昨日,本报刊登了《“一单通”为何难通》一文,反映了去年推出的南京医院医学检查结果同城互认(即“一单通”)已基本不通了。
“一单通”难通的结果,可以说是在人们意料之中:医院虽同城却不同“心”(隶属、管理、体制),即使号称一个集团,各家也是“麻雀虽小,五脏俱全”。在一个城市医疗检查设备超过一些发达国家全国总数、医疗竞争尚欠规范的背景下,想要某一家医院“买了不用”,实在是缺乏基础和可操作性的奢望。
笔者曾在欧美国家见识过这种“一单通”,他们同城只有一两个独立的最先进的“医学检查中心”,而该中心受全国某部门质量控制和飞行抽检,各医院不能各自为战或“各持己见”。有权威性的“一单通”,不仅“同城互认”,甚至“同国”或“同盟”互认。这样做,患者省心,医生省时,国家省钱。
这使人不禁想起,这些年,为提升医疗服务质量和解决“看病难”、“看病贵”等难题,有关主管部门和医疗界推出了不少医疗服务新招,也收到一些效果,但有些举措,如“病人选医生”和“单病种限价医疗”等,虽“听起来很好”却“用起来不顺”,故轰动一时却难以持久。究其原因,可能有三个方面:
一是设计不科学,有悖医学规律。
以“限价医疗”为例,同一种病的病情千变万化,诊治应因人而异。有人感冒蒸下桑拿、多喝点白开水就好了,不用花什么钱;有人感冒咳嗽不止、高烧不退,打针吃药才能痊愈。具体病例要具体对待,这是普通的医学常识。全世界医学界都没有“限价医疗”的提法。我们用单病种“平均值”人为限价能行得通吗?
有人列举我国医疗几大怪,其中有“看病如买菜”――可以讨价还价。实际上,医疗中砍价、议价或限价,都不是正常的医患关系。按理说,患者就医,把健康甚至生命托付于医生和医院,医生就应力求最佳“性价比”――让患者花适当的钱,享受适当的医疗服务。而这一过程应由法规和道德来调控,绝对不能变成愿买愿卖的市场行为。即使法规一时难以健全、道德对有些人缺乏约束力,治理“过度医疗”或“看病贵”,“限价”也不如“限人”和“限院”――限制那些证据确凿、因牟私利而“过度医疗”的医生、医院暂时或永久进入医疗行业。
二是不懂患者,特别是普通人的就诊心理。
任何人生病后都希望得到好的医疗。
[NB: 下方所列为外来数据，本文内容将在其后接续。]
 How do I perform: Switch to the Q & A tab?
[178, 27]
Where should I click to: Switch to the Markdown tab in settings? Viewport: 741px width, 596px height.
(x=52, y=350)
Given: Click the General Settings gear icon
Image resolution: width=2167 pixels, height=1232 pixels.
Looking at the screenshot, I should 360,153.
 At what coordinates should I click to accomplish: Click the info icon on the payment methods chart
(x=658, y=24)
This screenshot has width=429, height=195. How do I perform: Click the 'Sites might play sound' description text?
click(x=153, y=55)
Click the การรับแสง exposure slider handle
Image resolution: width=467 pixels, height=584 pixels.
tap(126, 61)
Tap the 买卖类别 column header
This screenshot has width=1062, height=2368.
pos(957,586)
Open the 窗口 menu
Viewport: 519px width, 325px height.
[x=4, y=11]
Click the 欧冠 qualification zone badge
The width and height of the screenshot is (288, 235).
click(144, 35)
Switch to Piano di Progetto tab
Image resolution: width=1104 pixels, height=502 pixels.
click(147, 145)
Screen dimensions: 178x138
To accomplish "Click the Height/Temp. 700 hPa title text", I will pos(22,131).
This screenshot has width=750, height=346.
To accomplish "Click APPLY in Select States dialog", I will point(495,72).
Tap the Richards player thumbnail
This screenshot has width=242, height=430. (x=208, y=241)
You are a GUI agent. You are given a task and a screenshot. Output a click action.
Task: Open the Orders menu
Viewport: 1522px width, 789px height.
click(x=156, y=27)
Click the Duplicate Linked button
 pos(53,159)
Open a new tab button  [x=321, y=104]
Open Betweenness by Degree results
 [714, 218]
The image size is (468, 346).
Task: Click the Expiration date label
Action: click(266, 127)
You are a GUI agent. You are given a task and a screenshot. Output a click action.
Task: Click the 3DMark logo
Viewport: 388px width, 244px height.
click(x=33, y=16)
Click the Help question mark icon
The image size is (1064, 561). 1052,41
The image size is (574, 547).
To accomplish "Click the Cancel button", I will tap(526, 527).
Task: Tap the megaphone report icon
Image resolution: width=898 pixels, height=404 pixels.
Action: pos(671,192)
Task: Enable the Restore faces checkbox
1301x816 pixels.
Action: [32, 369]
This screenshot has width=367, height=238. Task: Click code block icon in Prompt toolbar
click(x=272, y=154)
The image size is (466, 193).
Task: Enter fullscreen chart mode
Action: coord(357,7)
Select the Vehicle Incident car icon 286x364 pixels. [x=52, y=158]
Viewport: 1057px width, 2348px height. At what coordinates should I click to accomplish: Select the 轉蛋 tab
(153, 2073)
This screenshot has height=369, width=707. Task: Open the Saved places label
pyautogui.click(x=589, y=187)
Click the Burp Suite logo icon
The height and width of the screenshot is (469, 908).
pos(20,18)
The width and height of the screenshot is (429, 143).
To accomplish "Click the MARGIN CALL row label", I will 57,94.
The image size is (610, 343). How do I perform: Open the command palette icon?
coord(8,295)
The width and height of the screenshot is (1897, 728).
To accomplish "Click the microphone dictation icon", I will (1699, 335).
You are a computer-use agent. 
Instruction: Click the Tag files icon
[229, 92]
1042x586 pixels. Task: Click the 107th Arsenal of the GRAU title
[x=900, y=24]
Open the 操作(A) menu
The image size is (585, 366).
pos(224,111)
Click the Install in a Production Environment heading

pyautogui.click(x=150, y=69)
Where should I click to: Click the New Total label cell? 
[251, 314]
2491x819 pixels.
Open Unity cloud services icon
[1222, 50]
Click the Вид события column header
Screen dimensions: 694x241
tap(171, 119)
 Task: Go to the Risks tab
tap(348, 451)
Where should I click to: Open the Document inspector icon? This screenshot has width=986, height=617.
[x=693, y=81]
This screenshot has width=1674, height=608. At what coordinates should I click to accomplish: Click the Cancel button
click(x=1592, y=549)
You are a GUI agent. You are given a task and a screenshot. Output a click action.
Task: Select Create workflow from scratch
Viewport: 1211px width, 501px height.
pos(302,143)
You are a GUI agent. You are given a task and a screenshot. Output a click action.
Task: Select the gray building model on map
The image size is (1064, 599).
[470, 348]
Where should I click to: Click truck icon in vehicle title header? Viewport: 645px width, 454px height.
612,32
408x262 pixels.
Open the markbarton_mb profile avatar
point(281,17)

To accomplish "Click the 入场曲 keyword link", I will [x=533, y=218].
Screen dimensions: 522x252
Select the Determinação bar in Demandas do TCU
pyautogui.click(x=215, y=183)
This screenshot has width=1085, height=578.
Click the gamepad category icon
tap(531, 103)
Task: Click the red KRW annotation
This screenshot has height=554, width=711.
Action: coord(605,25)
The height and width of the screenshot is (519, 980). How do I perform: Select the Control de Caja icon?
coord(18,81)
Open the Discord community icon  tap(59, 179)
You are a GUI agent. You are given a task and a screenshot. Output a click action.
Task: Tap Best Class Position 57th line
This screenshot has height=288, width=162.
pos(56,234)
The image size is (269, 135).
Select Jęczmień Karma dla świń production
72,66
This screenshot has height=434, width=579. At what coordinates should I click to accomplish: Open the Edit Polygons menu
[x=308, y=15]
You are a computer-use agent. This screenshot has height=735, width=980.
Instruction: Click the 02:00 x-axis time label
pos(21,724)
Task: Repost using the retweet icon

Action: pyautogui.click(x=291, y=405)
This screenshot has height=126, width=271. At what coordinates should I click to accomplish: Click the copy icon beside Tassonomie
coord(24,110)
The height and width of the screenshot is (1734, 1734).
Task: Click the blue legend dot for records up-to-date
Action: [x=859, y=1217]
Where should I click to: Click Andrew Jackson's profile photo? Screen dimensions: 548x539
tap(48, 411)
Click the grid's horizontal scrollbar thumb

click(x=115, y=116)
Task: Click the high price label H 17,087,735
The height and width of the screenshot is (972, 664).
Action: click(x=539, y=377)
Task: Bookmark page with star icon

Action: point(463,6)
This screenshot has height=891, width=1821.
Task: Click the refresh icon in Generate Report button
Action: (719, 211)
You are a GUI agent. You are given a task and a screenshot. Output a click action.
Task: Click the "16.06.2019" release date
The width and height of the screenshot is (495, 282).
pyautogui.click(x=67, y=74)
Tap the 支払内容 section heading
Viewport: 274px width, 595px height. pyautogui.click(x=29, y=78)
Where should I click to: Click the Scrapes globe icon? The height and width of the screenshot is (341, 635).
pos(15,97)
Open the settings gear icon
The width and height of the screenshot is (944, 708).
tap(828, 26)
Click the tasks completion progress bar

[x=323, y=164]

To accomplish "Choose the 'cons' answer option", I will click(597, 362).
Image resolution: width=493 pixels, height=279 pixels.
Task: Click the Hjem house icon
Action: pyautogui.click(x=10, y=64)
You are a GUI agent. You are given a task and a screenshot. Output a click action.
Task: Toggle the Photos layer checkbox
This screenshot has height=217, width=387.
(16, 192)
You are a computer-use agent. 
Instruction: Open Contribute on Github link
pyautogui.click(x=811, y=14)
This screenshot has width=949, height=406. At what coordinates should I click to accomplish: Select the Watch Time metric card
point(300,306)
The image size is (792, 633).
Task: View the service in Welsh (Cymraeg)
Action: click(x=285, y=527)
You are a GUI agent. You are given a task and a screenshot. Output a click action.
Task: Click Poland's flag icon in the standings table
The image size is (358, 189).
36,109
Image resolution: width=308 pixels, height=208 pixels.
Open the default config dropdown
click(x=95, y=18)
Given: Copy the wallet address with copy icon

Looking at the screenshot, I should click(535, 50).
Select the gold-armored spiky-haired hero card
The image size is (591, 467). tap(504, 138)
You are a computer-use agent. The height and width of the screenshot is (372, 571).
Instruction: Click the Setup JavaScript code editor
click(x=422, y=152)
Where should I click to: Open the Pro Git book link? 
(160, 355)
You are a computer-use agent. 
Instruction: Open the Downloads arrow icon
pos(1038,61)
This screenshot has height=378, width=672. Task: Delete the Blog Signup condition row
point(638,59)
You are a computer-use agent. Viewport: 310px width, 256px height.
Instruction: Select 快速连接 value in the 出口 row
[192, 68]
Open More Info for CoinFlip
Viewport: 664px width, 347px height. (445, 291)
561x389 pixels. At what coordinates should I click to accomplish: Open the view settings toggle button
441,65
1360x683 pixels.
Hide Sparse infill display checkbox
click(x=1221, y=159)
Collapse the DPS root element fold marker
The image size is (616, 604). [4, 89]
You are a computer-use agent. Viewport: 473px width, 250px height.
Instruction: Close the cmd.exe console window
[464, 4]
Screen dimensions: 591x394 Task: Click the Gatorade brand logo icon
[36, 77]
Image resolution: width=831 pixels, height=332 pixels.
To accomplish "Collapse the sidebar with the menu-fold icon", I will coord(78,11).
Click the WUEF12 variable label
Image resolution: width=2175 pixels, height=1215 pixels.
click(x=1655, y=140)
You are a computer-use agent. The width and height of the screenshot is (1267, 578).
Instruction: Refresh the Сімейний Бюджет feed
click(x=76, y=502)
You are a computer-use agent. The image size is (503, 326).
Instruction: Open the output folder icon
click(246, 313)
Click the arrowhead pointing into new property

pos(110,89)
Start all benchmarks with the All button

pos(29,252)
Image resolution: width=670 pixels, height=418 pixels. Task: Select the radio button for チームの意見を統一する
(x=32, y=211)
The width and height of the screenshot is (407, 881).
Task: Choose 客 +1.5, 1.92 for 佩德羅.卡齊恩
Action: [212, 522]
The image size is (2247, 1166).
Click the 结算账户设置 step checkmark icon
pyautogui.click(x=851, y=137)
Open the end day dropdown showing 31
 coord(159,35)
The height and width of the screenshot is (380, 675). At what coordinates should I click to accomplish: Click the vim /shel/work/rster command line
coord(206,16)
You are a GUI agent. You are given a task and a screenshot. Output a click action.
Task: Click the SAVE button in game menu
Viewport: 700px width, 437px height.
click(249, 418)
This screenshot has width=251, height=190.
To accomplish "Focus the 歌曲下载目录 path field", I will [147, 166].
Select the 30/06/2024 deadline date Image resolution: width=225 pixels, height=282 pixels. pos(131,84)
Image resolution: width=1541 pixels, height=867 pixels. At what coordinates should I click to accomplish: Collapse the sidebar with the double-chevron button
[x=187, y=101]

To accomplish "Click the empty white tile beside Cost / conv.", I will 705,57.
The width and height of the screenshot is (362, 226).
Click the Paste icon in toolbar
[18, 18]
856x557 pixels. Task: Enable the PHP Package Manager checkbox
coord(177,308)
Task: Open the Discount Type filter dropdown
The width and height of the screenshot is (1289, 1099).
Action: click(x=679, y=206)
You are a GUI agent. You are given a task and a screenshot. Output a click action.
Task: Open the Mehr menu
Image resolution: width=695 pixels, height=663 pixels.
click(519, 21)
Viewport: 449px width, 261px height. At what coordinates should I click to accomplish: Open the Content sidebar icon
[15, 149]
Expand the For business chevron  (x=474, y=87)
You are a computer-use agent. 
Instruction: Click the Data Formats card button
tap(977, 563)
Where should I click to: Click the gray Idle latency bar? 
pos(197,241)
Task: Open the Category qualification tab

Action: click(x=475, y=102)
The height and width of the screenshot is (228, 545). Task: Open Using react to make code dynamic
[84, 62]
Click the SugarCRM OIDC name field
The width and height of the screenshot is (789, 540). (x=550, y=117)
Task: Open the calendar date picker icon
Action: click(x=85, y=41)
工薪阶层虽然收入不高,买不起进口药,也想在自己的经济条件所能承受的范围内,得到尽可能好的医疗。而看病不同于去商店购物,医患之间存在着非常大的信息不对称,该找哪位医生、采取什么治疗方案、买什么药,埋单的是患者,做主的却是医生。搞“病人选医生”,大多数患者都很茫然,只好选职称高、头发白、慈眉善目和笑容可掬的医生,但这未必就是最适合他们病情的医生。欧美国家的做法历来都是“医院选医生”、“制度选医生”或“行业选医生”,“内行”的医疗单位和医护人员行业协会通过年复一年的严格考核和管理,淘汰不称职者,使能为患者“救死扶伤”的医生都是称职和优秀的医生。因为生命和健康是不能用来“试选”的。
三是不合国情。
如,“患者家属全程观摩手术”刚推出就停了,因为有的家属一见血就晕倒了。即使没晕倒的,对此也反映冷淡。因为,大多数人不具备相关的专业知识,无法通过观摩得到真善美的享受。又如,在欧美国家,丈夫进产房剪脐带很正常,而我国引进“丈夫进产房”后引起混乱,丈夫能剪脐带者寥寥无几,而吓晕或失态者却不少。如今,“丈夫进产房”在各医院销声匿迹了。可见,医疗服务应根据实际需要创新。否则,哪怕出发点是好的,也难取得好的效果。